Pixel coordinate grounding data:

====

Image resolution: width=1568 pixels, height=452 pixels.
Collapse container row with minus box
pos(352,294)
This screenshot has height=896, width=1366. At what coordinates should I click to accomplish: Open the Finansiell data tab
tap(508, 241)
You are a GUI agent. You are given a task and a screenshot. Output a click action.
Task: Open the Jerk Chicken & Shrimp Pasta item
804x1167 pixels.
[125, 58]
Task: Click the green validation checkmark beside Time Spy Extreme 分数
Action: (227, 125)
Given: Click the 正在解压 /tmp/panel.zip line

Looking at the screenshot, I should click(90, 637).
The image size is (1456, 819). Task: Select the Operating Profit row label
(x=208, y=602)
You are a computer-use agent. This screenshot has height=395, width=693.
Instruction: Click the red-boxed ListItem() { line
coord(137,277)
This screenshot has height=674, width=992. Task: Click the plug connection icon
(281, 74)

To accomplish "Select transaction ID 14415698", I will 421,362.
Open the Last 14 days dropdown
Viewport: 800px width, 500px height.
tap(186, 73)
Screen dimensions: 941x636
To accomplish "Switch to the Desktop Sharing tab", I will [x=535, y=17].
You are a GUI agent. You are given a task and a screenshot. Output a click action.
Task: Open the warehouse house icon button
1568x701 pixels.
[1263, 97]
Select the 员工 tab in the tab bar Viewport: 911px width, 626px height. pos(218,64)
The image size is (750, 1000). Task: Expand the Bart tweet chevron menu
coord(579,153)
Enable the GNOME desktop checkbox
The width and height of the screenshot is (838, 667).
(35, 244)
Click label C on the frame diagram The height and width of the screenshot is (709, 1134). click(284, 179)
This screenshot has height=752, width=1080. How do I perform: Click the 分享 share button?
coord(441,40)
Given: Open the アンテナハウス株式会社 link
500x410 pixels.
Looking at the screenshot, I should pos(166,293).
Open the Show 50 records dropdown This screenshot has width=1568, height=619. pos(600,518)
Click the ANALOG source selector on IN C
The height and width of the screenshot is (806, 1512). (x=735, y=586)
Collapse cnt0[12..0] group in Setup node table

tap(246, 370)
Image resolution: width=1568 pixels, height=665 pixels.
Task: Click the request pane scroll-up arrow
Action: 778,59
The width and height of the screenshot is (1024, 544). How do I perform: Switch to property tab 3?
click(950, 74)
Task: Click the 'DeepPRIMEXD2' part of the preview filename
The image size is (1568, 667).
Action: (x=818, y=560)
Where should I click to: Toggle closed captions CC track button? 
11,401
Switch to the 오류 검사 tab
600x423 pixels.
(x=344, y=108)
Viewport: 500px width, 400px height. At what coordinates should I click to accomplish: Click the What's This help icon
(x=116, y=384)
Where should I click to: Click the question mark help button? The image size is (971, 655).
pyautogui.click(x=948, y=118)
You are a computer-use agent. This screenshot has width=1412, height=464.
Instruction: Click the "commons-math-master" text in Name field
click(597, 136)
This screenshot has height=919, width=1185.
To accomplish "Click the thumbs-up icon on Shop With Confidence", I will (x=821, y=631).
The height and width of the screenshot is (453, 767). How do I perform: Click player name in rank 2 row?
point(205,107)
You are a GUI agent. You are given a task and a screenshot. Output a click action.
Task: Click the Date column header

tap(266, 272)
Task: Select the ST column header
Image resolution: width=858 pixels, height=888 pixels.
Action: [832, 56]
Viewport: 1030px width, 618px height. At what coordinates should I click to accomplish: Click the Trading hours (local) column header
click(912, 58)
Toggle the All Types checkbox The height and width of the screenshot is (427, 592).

====

### The task
Set down each line exactly as it appears, starting at the top of the data and ending at the line containing "Screen dimensions: 941x636", and include no other lines.

### Result of the task
Image resolution: width=1568 pixels, height=452 pixels.
Collapse container row with minus box
pos(352,294)
This screenshot has height=896, width=1366. At what coordinates should I click to accomplish: Open the Finansiell data tab
tap(508, 241)
You are a GUI agent. You are given a task and a screenshot. Output a click action.
Task: Open the Jerk Chicken & Shrimp Pasta item
804x1167 pixels.
[125, 58]
Task: Click the green validation checkmark beside Time Spy Extreme 分数
Action: (227, 125)
Given: Click the 正在解压 /tmp/panel.zip line

Looking at the screenshot, I should click(90, 637).
The image size is (1456, 819). Task: Select the Operating Profit row label
(x=208, y=602)
You are a computer-use agent. This screenshot has height=395, width=693.
Instruction: Click the red-boxed ListItem() { line
coord(137,277)
This screenshot has height=674, width=992. Task: Click the plug connection icon
(281, 74)

To accomplish "Select transaction ID 14415698", I will 421,362.
Open the Last 14 days dropdown
Viewport: 800px width, 500px height.
tap(186, 73)
Screen dimensions: 941x636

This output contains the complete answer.